WebmasterWorld Senior Member 10+ Year Member Top Contributors Of The Month



I did consider brave but could find no actual crawl information. They were said to be using a database that closed a while back - cliqz, was it?

I thought one of their main "crawl" methods was to check out hits from the Brave browser and use that to seed the crawl.

lucy24

5:05 pm on Sep 27, 2021 (gmt 0)

WebmasterWorld Senior Member 10+ Year Member Top Contributors Of The Month



Heh. A couple years back, I added a “former robots” page to the online version of At Home with the Robots, because there were that many of them. At last count, there are 57 names on the list (all categories, both good and bad). And sometimes a robot is gone for a year or more, only to reappear as if nothing had happened.

lucy24

11:46 pm on Sep 28, 2021 (gmt 0)

WebmasterWorld Senior Member 10+ Year Member Top Contributors Of The Month



Incidentally...

I see Qwantify/1.0 every few days from 194.187.171, always requesting root + favicon, both blocked. (I had to check this. I rarely bother to block the favicon, but bad_agent is one of the exceptions.) They got shifted from authorize-and-ignore a few years back when I happened to notice misbehavior, such as requesting files in roboted-out directories.

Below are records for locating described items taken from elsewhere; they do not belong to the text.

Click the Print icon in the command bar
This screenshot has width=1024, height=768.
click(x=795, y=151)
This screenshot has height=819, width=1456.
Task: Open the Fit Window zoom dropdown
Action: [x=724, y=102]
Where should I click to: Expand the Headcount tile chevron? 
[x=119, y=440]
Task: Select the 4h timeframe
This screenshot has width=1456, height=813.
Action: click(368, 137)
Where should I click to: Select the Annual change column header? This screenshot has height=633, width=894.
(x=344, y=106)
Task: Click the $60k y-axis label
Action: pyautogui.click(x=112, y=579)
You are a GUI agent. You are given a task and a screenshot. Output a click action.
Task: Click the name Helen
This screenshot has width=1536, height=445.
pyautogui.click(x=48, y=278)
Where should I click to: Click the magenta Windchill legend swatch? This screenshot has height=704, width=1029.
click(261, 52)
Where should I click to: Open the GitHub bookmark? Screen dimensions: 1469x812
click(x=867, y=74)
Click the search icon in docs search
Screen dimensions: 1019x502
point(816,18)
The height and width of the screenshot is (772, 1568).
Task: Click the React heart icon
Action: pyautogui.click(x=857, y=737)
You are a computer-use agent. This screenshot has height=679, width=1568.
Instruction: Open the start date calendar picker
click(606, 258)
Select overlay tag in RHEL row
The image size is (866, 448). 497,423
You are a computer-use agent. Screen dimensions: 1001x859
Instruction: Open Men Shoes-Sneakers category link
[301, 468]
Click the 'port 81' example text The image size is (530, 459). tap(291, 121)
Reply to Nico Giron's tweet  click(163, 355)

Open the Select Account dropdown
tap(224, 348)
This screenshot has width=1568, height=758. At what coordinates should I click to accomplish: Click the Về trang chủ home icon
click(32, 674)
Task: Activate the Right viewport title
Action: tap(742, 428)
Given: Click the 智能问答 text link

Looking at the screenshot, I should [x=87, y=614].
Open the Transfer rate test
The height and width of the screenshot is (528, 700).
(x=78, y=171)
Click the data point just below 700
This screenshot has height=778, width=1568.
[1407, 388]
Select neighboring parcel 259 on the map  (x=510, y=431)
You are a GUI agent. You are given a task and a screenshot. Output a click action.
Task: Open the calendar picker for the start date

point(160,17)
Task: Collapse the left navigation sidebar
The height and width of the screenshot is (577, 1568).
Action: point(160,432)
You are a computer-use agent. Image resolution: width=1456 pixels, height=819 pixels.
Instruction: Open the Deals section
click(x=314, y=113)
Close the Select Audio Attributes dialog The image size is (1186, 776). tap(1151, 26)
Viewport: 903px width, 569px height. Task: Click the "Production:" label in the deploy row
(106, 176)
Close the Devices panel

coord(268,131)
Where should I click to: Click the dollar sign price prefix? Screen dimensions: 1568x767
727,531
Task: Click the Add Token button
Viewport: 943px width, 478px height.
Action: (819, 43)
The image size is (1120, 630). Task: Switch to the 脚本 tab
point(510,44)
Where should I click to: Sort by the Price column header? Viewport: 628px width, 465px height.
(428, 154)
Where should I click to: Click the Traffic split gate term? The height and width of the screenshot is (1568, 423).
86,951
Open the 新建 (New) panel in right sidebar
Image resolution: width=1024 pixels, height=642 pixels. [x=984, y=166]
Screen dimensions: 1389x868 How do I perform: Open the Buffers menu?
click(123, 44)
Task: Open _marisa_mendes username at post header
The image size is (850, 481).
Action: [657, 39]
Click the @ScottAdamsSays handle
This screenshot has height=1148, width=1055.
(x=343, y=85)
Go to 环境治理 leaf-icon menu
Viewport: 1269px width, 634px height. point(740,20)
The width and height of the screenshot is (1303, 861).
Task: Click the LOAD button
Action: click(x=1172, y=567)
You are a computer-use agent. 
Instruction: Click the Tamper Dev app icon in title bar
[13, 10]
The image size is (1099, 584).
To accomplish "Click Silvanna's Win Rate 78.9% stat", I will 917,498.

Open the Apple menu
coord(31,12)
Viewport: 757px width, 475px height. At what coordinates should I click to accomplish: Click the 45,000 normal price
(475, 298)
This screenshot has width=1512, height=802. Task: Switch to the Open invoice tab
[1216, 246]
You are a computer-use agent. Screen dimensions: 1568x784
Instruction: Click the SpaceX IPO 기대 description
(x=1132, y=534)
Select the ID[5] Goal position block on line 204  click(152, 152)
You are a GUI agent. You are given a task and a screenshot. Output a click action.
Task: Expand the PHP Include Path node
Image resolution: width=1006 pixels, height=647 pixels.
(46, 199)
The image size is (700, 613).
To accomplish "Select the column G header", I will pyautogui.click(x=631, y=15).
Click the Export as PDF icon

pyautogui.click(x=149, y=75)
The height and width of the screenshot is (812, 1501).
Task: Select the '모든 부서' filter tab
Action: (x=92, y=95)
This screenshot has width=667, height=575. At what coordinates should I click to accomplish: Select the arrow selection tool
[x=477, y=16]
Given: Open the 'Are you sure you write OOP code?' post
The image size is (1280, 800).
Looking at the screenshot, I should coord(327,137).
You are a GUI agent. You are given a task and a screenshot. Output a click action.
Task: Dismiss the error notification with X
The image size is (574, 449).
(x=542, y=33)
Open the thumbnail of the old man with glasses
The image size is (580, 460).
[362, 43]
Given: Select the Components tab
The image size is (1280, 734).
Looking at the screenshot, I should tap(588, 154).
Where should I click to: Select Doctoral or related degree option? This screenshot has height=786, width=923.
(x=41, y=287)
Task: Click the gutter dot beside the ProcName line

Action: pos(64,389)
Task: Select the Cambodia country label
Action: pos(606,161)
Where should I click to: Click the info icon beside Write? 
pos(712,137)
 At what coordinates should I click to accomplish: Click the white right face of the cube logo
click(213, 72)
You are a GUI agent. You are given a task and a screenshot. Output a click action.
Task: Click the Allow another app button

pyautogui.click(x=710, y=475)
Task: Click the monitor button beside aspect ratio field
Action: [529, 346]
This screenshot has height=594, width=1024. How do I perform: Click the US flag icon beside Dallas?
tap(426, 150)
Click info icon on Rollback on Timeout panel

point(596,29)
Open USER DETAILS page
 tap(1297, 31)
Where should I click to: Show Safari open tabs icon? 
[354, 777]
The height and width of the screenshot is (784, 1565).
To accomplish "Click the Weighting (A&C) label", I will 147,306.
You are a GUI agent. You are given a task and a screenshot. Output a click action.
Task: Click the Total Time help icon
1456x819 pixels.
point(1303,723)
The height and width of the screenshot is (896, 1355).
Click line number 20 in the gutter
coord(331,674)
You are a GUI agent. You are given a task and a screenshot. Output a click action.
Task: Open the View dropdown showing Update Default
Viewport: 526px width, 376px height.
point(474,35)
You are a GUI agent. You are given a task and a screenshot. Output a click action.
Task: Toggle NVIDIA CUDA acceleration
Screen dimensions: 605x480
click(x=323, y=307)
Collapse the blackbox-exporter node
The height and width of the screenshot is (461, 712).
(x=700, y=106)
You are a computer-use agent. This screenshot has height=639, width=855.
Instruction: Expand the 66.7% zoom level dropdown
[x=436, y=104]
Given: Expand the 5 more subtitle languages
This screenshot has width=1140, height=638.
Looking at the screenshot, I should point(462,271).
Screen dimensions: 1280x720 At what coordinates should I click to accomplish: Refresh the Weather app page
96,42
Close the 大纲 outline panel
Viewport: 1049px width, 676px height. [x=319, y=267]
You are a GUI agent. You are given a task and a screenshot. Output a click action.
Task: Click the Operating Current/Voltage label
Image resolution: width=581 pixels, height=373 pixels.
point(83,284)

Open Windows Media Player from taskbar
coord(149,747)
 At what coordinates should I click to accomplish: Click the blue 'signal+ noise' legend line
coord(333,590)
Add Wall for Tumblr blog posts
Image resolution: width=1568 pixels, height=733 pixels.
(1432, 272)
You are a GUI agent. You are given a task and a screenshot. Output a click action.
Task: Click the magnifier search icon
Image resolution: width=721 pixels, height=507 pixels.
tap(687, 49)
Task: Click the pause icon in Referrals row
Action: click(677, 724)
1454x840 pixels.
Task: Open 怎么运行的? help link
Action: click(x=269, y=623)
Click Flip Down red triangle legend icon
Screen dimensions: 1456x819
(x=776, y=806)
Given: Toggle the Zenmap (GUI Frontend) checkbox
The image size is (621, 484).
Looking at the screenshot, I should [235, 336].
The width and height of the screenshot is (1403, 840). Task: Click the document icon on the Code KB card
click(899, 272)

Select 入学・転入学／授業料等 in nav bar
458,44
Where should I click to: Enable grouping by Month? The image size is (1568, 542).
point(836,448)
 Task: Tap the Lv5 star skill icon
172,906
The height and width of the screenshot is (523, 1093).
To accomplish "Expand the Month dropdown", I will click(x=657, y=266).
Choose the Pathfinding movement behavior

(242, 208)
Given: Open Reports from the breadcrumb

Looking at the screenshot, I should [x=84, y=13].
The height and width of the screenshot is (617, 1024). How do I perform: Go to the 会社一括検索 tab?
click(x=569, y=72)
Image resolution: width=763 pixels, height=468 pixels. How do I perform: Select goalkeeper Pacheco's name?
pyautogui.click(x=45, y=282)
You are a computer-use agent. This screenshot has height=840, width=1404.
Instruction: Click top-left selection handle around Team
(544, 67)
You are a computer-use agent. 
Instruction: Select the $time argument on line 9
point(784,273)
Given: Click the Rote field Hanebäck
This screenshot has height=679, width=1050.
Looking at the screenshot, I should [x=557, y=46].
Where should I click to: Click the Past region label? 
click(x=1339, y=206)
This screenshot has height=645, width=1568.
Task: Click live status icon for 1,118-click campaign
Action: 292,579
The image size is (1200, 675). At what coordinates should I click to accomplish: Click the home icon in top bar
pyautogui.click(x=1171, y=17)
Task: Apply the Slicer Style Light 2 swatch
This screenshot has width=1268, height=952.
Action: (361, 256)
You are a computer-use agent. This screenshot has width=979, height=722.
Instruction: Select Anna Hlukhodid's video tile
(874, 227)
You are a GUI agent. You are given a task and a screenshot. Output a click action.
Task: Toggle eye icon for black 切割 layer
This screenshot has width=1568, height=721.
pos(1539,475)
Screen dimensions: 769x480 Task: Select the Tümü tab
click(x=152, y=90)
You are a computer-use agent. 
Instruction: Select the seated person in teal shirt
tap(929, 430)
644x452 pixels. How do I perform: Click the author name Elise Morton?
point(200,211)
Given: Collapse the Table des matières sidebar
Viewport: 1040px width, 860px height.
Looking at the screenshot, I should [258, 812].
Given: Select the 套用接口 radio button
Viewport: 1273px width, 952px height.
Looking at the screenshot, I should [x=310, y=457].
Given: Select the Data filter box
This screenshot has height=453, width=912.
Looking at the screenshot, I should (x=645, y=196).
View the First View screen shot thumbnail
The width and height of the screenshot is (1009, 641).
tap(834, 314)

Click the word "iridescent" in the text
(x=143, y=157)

I also see Qwantify/2.4 from 91.242.162 (quick check confirms that the range belongs to Qwant), requesting only robots.txt ... in which they are Disallowed.

dstiles

9:38 am on Sep 29, 2021 (gmt 0)

WebmasterWorld Senior Member 10+ Year Member Top Contributors Of The Month



Thanks, Lucy. I had V1 not V2 IPs enabled. Almost no bots blocked in robots - they are either good or take no notice - so mainly I block previews and a few directories. But as I said, I don't like Qwantify's policy so I've disabled them now.

tangor

6:24 am on Oct 1, 2021 (gmt 0)

WebmasterWorld Senior Member 10+ Year Member Top Contributors Of The Month



I allow all to view robots.txt ... but in that I only allow a few. Any who ignore are eventually given 403 (after I investigate their value, or more likely NON-value).